I am currently trying to compute the following derivative and integral:
$$ P\psi_\theta = \frac{d}{d\theta}\int_{-k}^k tf_T(t)dt, $$ where $t=x-\theta$ and $X\sim N(\theta_0,\sigma^2)$. $f_T$ above is the density of $T$. It is part of a an expression, but the rest of the expression is $0$, so for everything to make sense, under $\theta_0$ it should evaluate to $$ |P\psi_{\theta_0}|=\int_{-k}^kf_T(t)dt. $$ You can find the source of this in Huber (1964), p. 79, in the numerator of $V$ for example (iii).

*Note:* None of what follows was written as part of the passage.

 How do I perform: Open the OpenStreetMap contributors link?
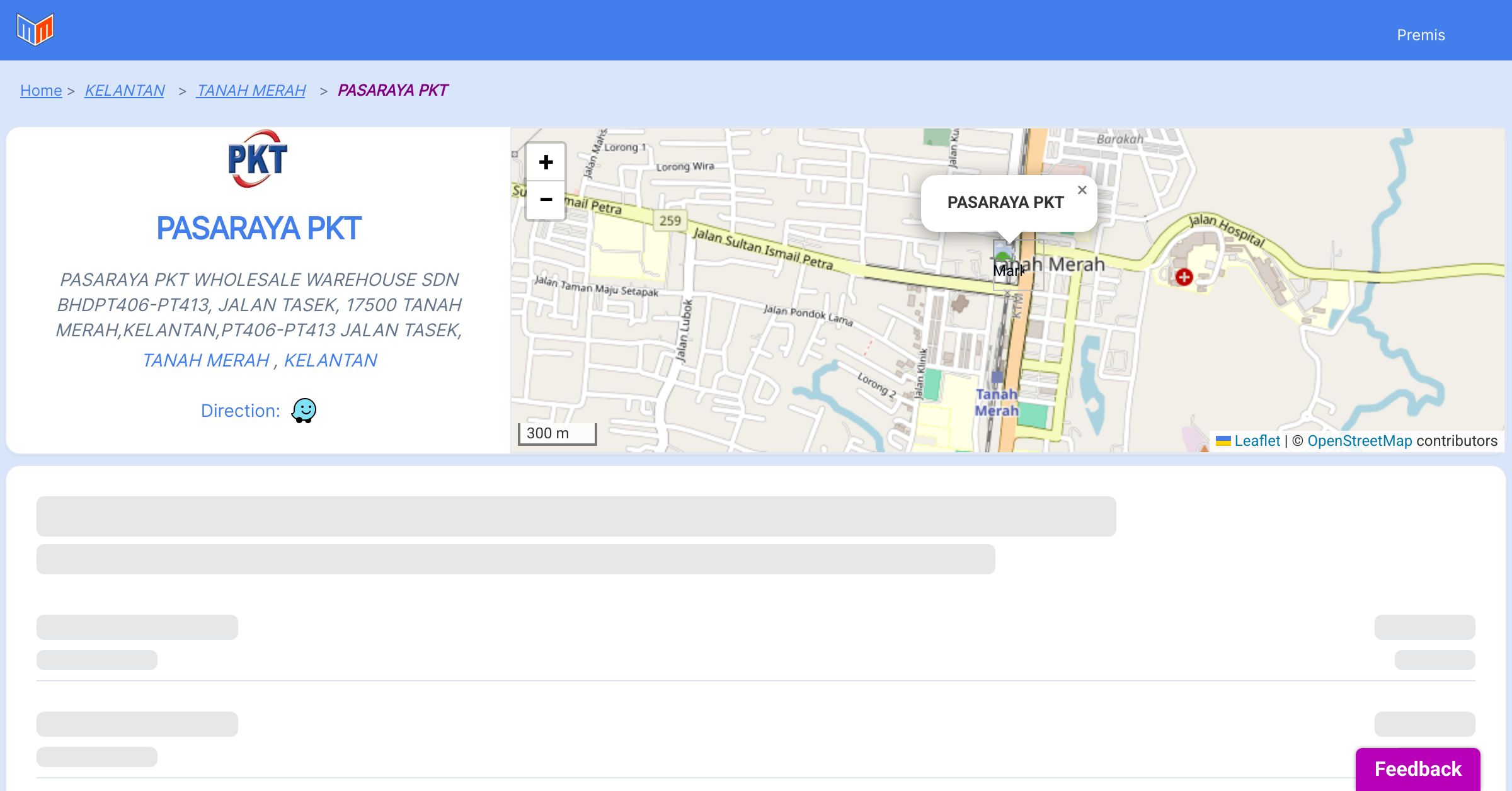(x=1360, y=441)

My attempt: We have that $dt=dx$, so we can simply substitute: $$ \frac{d}{d\theta}\int_{-k}^ktf_T(t)dt=\frac{d}{d\theta}\int_{-k}^k(x-\theta)f_X(x-\theta)dx=\frac{d}{d\theta}\left(\int_{-k}^k xf_X(x-\theta)dx-\theta\int_{-k}^kf_X(x-\theta)dx\right)\\ =-\int_{-k}^kxf'_X(x-\theta)dx-\int_{-k}^kf_X(x-\theta)dx+\theta\int_{-k}^kf'_X(x-\theta)dx\\ =-\int_{-k}^k (x-\theta)f'_X(x-\theta)dx-\int_{-k}^kf_X(x-\theta)dx. $$
So, the second term is what I want, thus meaning that the first should be $0$. But I don't think it is, since $$ -\int_{-k}^k (x-\theta)f'_X(x-\theta)dx=-\int_{-k}^k\frac{(x-\theta)^2}{\sigma^2}f_X(x-\theta)dx. $$ With an odd power, sure, but not when it's squared. Any ideas or hints? Thanks.
Actually, the change of variable $x=t+\theta$ yields $$\int_{-k}^k tf_T(t)dt=\int_{-k+\theta}^{k+\theta}(x-\theta)f_X(x)\mathrm dx$$ hence the derivative you are after is $$kf_X(k+\theta)+(-k)f_X(-k+\theta)+\int_{-k+\theta}^{k+\theta}(-1)f_X(x)\mathrm dx,$$ which is also $$k(f_T(k)-f_T(-k))-\int_{-k}^{k}f_T(t)\mathrm dt.$$ Thus, your suggestion holds if the first term is zero, that is, for example, if the density $f_T$ is even.